Birçok kişi gibi ben de takımın üçlük odaklı oynamasını handikap olarak görüyorum. Özellikle şutların girmediği durumlarda yediğimiz basketler rakibi yukarı taşırken bizim de ritmimizi bozuyor. Ama şunu da unutmamak lazım ki Saras bu takımı kurarken bunu planlayarak kurdu. Baktığınızda Khem Birch haricinde herkes şutu riske edilemeyecek oyuncular. Hatta Birch'ten önce de yanlış hatırlamıyorsam Samaniç vardı ve o da şut atabilen bir oyuncuydu. Kısacası böyle düşününce neden çok fazla üçlük deniyoruz diyemiyorum. Allah'tan bugün şutlarımızın girmediği anlarda savunma ribaundu alarak Parise hızlı hücum şansı vermedik. Yoksa en az +10 la kaybederdik.

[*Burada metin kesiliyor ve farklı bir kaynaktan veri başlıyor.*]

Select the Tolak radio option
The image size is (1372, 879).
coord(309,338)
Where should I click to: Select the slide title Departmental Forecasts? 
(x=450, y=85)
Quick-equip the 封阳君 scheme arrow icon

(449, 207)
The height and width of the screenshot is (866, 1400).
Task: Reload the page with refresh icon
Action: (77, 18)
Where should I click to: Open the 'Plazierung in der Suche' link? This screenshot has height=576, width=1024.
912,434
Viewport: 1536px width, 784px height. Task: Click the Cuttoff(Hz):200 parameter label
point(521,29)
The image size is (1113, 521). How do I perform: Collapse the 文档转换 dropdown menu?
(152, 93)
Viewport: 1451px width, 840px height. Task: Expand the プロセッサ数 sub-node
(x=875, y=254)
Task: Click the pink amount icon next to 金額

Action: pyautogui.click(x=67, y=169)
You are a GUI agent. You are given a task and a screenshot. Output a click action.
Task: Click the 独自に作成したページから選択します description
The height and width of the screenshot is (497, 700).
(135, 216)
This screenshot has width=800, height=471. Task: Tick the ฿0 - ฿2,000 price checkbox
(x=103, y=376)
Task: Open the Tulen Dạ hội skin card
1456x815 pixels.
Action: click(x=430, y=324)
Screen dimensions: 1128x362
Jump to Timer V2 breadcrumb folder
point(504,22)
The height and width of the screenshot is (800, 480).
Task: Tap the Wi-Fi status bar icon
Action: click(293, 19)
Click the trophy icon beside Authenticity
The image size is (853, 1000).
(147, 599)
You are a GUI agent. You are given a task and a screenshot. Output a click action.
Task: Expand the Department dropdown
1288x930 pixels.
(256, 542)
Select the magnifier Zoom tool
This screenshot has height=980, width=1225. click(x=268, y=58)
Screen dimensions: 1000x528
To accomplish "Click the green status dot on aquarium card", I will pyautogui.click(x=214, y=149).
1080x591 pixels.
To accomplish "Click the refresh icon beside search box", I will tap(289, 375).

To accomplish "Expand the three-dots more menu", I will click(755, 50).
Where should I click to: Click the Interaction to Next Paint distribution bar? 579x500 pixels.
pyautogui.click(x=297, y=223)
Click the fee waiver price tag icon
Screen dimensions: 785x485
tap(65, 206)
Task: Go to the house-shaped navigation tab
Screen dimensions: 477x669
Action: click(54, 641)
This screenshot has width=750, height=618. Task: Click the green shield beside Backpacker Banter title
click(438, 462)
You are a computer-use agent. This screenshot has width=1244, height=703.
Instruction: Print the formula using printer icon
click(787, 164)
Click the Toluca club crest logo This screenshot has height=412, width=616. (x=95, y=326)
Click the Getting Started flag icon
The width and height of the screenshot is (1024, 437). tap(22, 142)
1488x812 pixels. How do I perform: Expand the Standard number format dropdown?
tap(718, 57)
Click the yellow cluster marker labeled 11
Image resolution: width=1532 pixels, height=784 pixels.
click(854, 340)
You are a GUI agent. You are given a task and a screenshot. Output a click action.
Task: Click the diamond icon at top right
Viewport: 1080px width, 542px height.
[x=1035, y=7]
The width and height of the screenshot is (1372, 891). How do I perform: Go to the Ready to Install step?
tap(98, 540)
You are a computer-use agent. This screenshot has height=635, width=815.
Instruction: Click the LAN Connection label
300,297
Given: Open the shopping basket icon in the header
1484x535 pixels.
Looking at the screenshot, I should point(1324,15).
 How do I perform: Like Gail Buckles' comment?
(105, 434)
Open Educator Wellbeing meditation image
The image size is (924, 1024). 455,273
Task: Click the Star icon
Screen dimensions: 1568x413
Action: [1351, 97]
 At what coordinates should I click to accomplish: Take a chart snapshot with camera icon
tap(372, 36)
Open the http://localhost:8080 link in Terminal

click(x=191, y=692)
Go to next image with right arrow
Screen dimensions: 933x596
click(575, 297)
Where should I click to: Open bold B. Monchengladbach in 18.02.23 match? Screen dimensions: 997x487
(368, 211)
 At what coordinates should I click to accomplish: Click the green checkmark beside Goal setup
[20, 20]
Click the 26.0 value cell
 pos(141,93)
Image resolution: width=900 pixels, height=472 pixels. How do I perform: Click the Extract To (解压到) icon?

Maccabi maçından sonra 2.bir yenilgi her şeyi berbat edebilirdi. Çok şükür o kazayı yaşamadık ve çok değerli bir galibiyet aldık. Şimdi sırada önümüzde Paris-Monaco, Panathinaikos-Real, Bayern-Kızılyıldız, Olimpiakos-Partizan maçlarının olduğu bir haftada Milano maçını da kazanarak yerimizi iyice sağlamlaştırmak var.